Data extract:
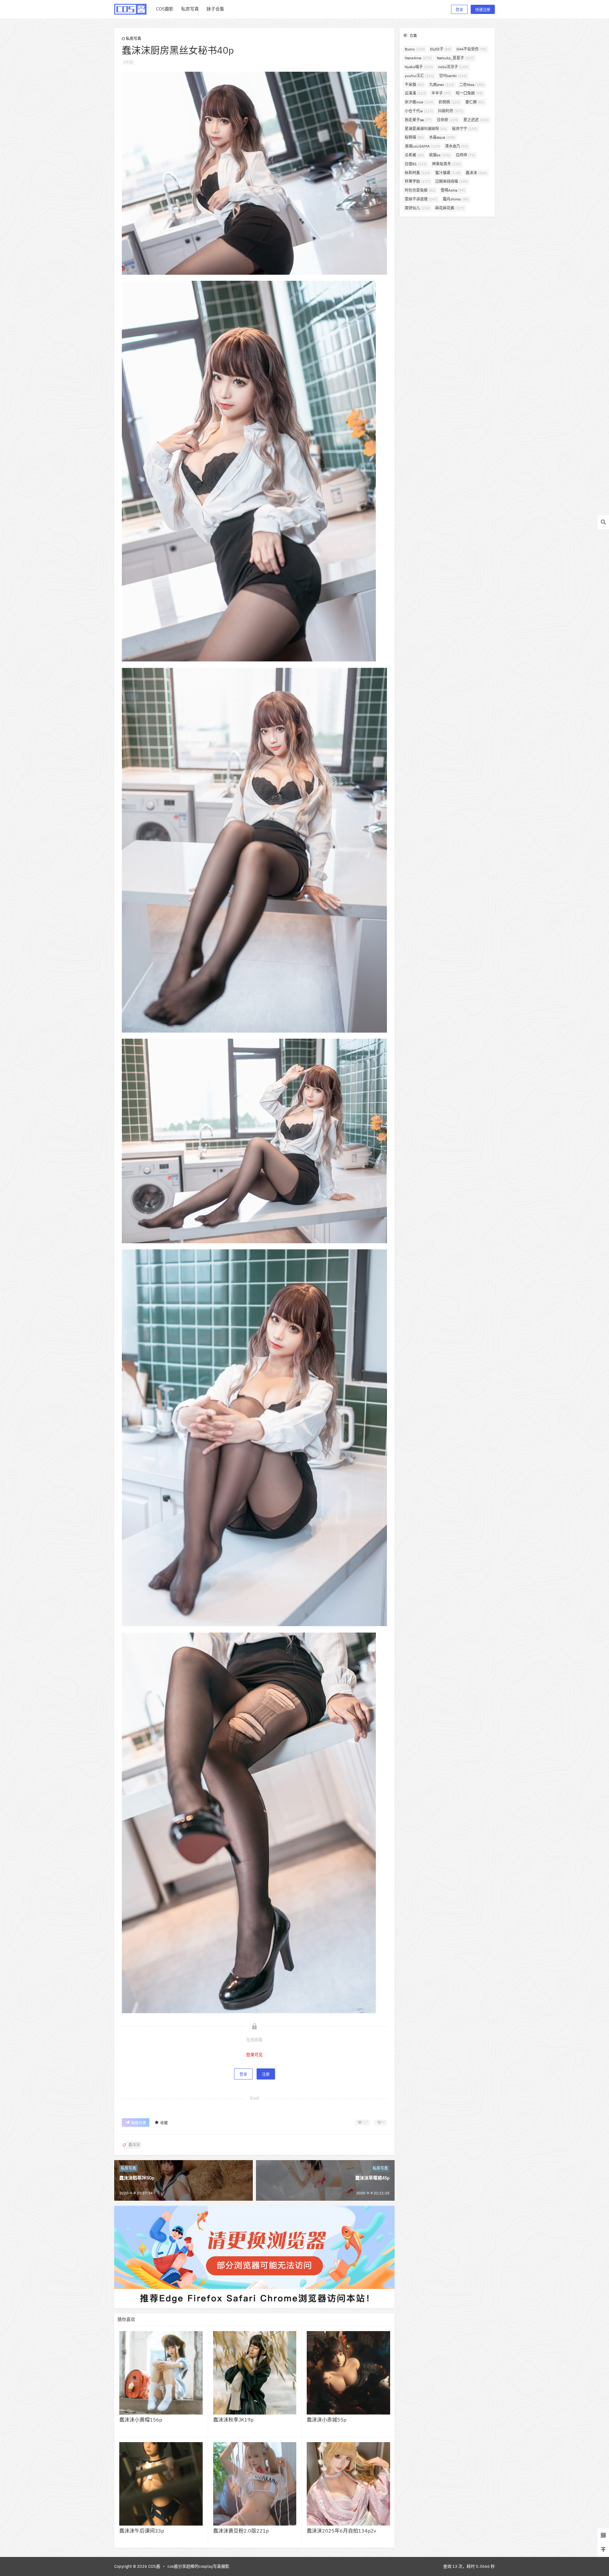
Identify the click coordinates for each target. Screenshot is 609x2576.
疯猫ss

---

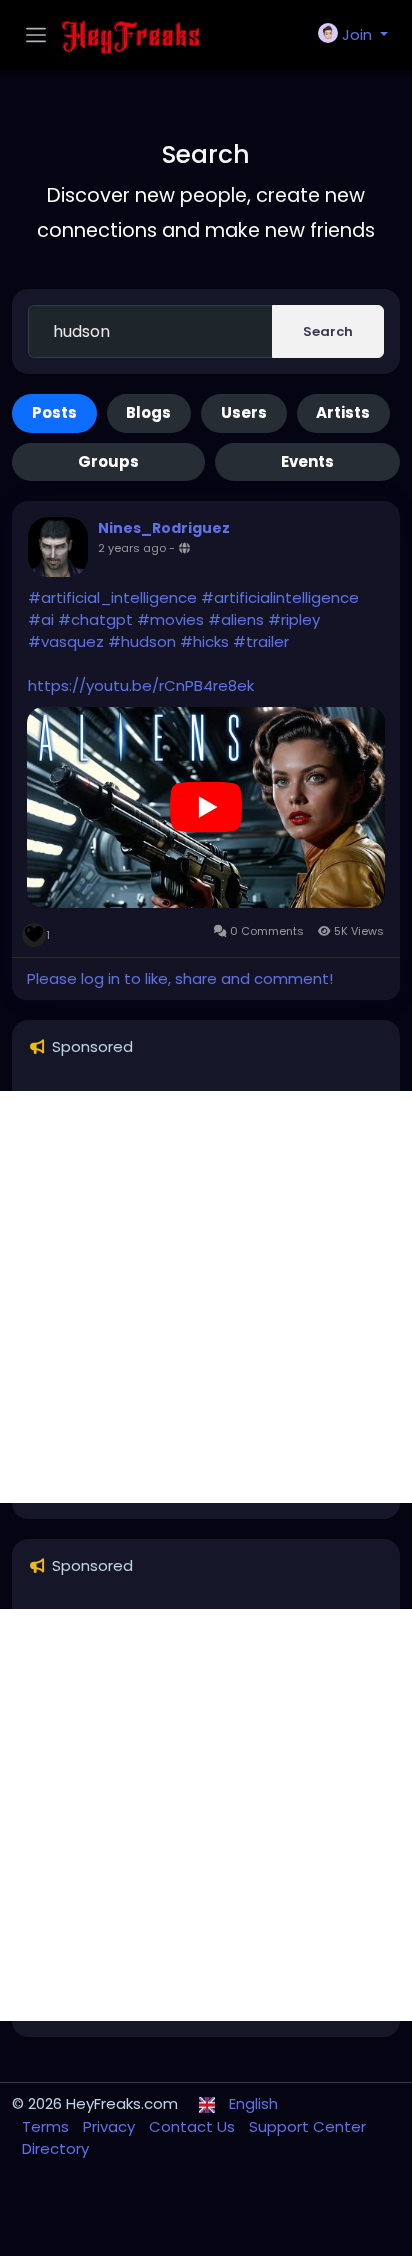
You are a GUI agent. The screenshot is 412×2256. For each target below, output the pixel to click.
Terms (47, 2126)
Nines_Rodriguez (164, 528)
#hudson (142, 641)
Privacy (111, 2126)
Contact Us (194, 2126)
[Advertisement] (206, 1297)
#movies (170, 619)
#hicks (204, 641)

Description of the task: Restate word for word the entries above from the line with "Terms (47, 2126)" through the line with "#hicks (204, 641)", inclusive, leaving out everything else.

Solution:
Terms (47, 2126)
Nines_Rodriguez (164, 528)
#hudson (142, 641)
Privacy (111, 2126)
Contact Us (194, 2126)
[Advertisement] (206, 1297)
#movies (170, 619)
#hicks (204, 641)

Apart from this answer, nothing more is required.